I was born in Oregon, where pine trees grow on trees.  Oh wait, that doesn’t quite work.  Well, anyway, pine trees are common there.

It made me quite spoiled. At Christmas, we went to a u-pick tree farm and were instantly surrounded by gorgeous trees and the unforgettable smell of pine hanging crisply in the air.

In Brazil, pine trees were almost as rare as white Christmases.

Eventually, I decided that we needed a tree of some kind.  Using a piece of Styrofoam I managed to cut a semblance of a pine tree that would slide into another half creating a lopsided white Christmas tree that didn’t fulfill our Oregonian expectations of what a Christmas tree should either look—or smell—like.

The next year I decided to try to create the same effect out of plywood.  I was making plans when my parents came home from the store with a fake pine tree causing a great deal of excitement.

It is, after all, hard to hang ornaments on a Styrofoam tree.

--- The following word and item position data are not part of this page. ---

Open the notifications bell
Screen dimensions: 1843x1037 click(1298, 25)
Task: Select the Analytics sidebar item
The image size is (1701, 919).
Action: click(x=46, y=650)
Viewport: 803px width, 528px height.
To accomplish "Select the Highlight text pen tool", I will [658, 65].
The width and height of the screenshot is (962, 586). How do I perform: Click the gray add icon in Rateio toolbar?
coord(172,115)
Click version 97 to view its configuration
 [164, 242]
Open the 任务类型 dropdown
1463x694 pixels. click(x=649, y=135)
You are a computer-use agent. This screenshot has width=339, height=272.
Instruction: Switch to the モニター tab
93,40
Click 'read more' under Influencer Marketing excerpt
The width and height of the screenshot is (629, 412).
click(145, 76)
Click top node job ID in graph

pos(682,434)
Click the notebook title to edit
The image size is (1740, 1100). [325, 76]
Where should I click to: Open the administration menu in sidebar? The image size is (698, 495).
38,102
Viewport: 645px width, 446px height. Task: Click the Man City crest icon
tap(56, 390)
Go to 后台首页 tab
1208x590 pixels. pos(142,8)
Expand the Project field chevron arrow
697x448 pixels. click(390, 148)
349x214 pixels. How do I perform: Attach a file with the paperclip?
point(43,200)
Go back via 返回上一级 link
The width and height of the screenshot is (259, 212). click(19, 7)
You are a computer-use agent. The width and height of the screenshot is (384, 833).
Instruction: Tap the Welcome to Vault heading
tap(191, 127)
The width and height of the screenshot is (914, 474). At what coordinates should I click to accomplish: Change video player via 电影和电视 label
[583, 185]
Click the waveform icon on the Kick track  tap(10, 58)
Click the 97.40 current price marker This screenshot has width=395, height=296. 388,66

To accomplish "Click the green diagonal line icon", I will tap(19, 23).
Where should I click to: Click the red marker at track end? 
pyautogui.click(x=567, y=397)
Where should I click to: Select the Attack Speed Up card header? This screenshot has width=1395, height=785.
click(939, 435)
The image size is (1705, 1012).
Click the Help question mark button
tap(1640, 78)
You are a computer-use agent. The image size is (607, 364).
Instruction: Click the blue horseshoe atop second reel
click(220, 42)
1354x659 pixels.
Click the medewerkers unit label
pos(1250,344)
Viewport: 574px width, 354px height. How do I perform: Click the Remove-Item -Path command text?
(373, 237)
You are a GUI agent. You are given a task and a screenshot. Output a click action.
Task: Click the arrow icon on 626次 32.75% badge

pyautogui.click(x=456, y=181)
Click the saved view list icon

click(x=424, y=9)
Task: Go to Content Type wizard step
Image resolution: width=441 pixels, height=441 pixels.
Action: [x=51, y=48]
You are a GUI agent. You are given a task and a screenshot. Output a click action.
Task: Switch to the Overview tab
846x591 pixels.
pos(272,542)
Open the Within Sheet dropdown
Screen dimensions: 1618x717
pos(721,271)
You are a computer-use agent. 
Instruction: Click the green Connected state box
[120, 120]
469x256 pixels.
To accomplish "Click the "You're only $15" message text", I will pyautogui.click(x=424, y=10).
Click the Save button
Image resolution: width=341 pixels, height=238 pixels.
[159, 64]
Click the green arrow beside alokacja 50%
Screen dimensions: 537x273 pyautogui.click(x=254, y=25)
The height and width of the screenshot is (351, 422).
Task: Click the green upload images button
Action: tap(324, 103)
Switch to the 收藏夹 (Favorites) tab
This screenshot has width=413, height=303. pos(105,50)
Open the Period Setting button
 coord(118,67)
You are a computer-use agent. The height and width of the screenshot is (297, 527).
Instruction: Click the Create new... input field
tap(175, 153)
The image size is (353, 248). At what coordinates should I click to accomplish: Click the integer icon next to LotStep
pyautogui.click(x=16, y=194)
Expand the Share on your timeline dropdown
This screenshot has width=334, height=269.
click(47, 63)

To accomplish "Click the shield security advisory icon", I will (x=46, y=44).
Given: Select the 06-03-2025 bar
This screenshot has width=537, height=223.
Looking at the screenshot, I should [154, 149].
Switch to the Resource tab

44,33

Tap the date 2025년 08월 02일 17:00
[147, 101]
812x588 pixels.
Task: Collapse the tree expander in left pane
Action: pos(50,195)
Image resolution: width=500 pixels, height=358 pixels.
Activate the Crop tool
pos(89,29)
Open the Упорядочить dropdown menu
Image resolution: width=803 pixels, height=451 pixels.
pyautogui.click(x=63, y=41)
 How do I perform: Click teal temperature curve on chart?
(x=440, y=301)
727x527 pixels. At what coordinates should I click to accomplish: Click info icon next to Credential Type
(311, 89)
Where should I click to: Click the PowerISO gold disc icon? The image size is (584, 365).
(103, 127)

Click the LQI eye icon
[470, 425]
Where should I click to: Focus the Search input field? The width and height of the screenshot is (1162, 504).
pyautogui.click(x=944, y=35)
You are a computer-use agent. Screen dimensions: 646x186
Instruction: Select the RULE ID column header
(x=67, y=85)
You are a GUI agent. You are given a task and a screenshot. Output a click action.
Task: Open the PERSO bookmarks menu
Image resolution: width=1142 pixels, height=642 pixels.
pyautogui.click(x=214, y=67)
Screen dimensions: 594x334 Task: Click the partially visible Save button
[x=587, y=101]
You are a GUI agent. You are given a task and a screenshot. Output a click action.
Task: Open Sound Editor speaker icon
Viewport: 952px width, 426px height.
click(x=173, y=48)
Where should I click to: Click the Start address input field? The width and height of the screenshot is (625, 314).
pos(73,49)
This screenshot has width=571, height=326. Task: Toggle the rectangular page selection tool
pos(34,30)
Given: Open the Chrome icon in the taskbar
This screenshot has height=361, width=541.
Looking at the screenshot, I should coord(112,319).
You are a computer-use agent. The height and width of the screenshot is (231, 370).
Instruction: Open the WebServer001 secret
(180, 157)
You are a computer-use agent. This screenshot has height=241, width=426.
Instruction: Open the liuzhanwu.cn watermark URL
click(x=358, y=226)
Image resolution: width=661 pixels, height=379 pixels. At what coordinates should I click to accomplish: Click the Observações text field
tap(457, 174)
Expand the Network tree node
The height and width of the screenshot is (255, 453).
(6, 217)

We took it out of the box and stacked the pipes before laying out the branches and sorting them according to size.  We put the metal ends of the branches into the holes on the green pipes and stood back to admire our work.

After years of not really having a tree at all there was something thrilling about seeing something that resembled a real tree.  It might lack the smell and be merely a collection of pipes, wire, and whatever it is they use to make the phony needles, but we were happy.

Thinking about real versus phony trees got me thinking about real versus phony Christmases.  In Brazil, Christmas didn’t feel real at first because we had none of the trappings with which we associated the holiday.  But the truth is that a real Christmas isn’t about fireplaces, snow, sleighs, or even real pine trees. 

It’s about celebrating our Lord’s birth.  He is the real Christmas.  The greatest gift.

I wish you a very blessed and merry Christmas, celebrating the real reason for the season.

Even if your tree is a lopsided one made of Styrofoam.

What is the weirdest Christmas you ever spent?

Did you find it made you more grateful for the true meaning of Christmas?